THE PROBLEM
Copy the records below verbatim, from the line containing "Task: Click the E-mail field in the preview" through the line containing "(x=77, y=11)", with both of those lines included.

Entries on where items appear

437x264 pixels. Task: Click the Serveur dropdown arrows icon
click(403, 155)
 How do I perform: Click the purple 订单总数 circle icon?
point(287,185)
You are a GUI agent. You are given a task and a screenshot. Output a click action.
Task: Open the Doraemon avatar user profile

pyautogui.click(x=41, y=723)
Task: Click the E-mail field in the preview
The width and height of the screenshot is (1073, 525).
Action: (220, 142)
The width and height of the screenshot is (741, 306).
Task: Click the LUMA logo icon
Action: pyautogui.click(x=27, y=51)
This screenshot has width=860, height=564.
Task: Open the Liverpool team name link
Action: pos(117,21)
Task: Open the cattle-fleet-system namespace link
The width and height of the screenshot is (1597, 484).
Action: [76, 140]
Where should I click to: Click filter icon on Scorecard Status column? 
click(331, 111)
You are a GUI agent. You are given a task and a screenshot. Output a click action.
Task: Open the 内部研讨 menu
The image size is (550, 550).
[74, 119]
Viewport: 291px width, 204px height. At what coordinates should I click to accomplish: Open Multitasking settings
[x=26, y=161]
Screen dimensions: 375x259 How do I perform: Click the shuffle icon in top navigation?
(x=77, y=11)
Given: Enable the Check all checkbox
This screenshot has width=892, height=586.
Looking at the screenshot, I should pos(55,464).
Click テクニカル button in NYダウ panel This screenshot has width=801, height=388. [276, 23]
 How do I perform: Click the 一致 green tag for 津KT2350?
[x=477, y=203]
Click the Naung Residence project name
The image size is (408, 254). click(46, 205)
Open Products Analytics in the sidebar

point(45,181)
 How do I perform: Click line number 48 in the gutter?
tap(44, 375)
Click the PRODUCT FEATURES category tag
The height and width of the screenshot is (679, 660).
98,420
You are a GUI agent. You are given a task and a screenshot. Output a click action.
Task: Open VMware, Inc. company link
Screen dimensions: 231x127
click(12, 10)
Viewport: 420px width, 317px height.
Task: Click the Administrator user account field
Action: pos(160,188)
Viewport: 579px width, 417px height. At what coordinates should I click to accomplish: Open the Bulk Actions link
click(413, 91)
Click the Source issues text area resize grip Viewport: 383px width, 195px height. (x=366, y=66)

FULL OUTPUT
Task: Click the E-mail field in the preview
The width and height of the screenshot is (1073, 525).
Action: (220, 142)
The width and height of the screenshot is (741, 306).
Task: Click the LUMA logo icon
Action: pyautogui.click(x=27, y=51)
This screenshot has width=860, height=564.
Task: Open the Liverpool team name link
Action: pos(117,21)
Task: Open the cattle-fleet-system namespace link
The width and height of the screenshot is (1597, 484).
Action: [76, 140]
Where should I click to: Click filter icon on Scorecard Status column? 
click(331, 111)
You are a GUI agent. You are given a task and a screenshot. Output a click action.
Task: Open the 内部研讨 menu
The image size is (550, 550).
[74, 119]
Viewport: 291px width, 204px height. At what coordinates should I click to accomplish: Open Multitasking settings
[x=26, y=161]
Screen dimensions: 375x259 How do I perform: Click the shuffle icon in top navigation?
(x=77, y=11)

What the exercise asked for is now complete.